U.S. Court of Appeals for the Ninth Circuit, 2008

Maitamei v. Mukasey

Maitamei v. Mukasey
U.S. Court of Appeals for the Ninth Circuit · Decided May 16, 2008 · Fletcher, Gould, Noonan
279 F. App'x 430

Maitamei v. Mukasey

Opinion of the Court

MEMORANDUM *

Christine Wairimu Maitamei, a native and citizen of Kenya, seeks review of the Board of Immigration Appeals’ (“BIA”) dismissal of her appeal of the Immigration Judge’s (“LJ”) denial of her applications for asylum, withholding of removal, and relief under the Convention Against Torture (“CAT”).

This court reviews questions of law de novo, see Kankamalage v. INS, 335 F.3d 858, 861-62 (9th Cir. 2003), and reviews factual findings for substantial evidence, see Chebchoub v. INS, 257 F.3d 1038, 1042 (9th Cir. 2001). Where it is unclear whether the BIA conducted a de novo review, as with its review of the asylum claim in the present case, this court may “look to the IJ’s oral decision as a guide to what lay behind the BIA’s conclusion.” Avetova-Elisseva v. INS, 213 F.3d 1192, 1197 (9th Cir. 2000). Where the BIA cites its decision in Matter of Burbano, 20 I. & N. Dec. 872 (BIA 1994), as the BIA does here in its discussion of the withholding of removal and CAT claims, the BIA has conducted an independent review of the record and determined that its conclusions are the same as those of the IJ, so we review the IJ’s decision “as if it were that of the BIA.” Abebe v. Gonzales, 432 F.3d 1037, 1039 (9th Cir. 2005) (en banc) (internal quotation marks and citation omitted).

This court has jurisdiction to review the denial of Maitamei’s asylum claim. See 8 U.S.C. § 1252(a)(2)(D); Ramadan v. Gonzales, 479 F.3d 646, 650 (9th Cir. 2007). An applicant who has not filed for asylum within the one-year filing deadline may nevertheless apply for asylum if the alien *431demonstrates “the existence of changed circumstances which materially affect the applicant’s eligibility for asylum.” 8 U.S.C. § 1158(a)(2)(D).

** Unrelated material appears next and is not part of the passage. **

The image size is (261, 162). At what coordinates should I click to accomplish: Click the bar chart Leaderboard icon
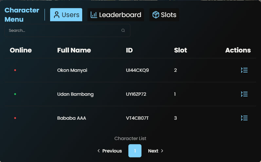[94, 15]
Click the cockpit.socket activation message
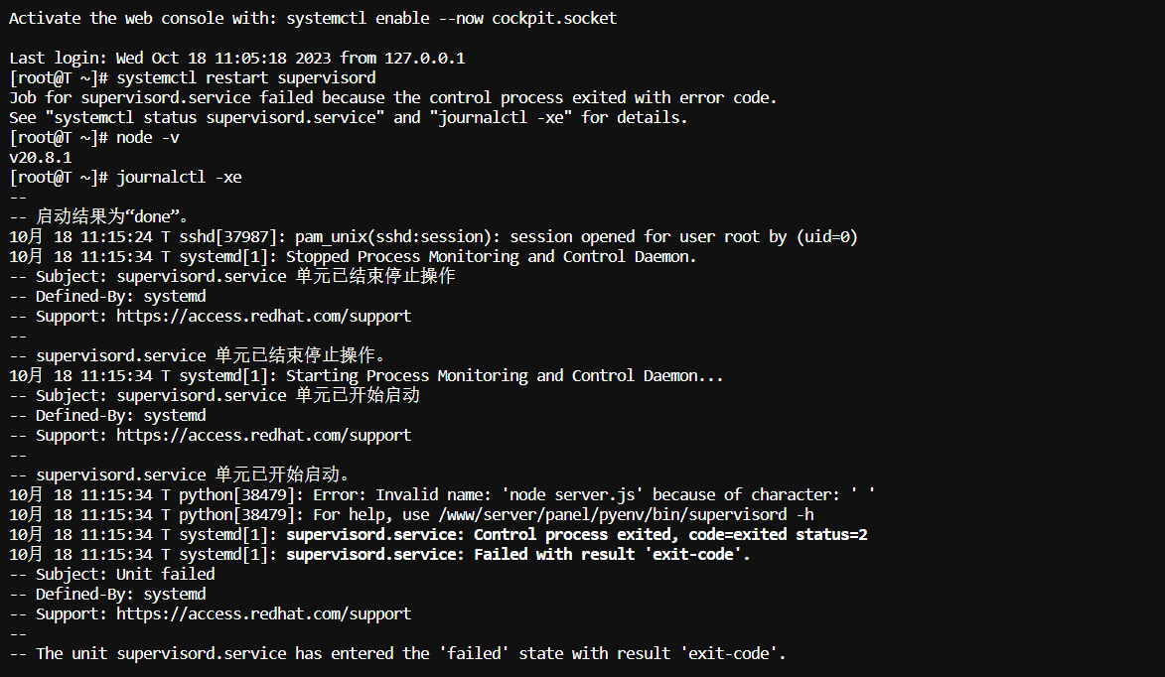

The BIA erred as a matter of law by applying an erroneous standard to Maitamei’s evidence on changed circumstances. Rather than applying the appropriate “[t]o the satisfaction of the asylum officer, the immigration judge, or the Board” standard required to establish an exception to the one-year bar on asylum, the BIA applied a clear and convincing evidence standard. 8 C.F.R. § 1208.4(a)(2)(i)(B). We therefore remand under INS v. Ventura, 537 U.S. 12, 16, 123 S.Ct. 353, 154 L.Ed.2d 272 (2002) (per curiam), for the BIA to apply the proper legal standard.

This court has jurisdiction over Maitamei’s withholding of removal claim, which was properly exhausted. See Agyeman v. INS, 296 F.3d 871, 877-78 (9th Cir. 2002); Socop-Gonzalez v. INS, 272 F.3d 1176, 1183-84 (9th Cir. 2001). An applicant for withholding of removal must show that “it is more likely than not” he would be subject to persecution on one of the protected grounds if he returns to the proposed country of removal. Al-Harbi v. INS, 242 F.3d 882, 888 (9th Cir. 2001); 8 C.F.R. § 208.16(b)(2). The BIA erred by adopting the IJ’s inappropriate application of a clear and convincing evidence standard to Maitamei’s withholding claim. Again, we remand under Ventura to allow the BIA an opportunity to apply the proper standard of law.

For the reasons stated, the petition is GRANTED and the case is REMANDED.

This disposition is not appropriate for publication and is not precedent except as provided by 9th Cir. R. 36-3.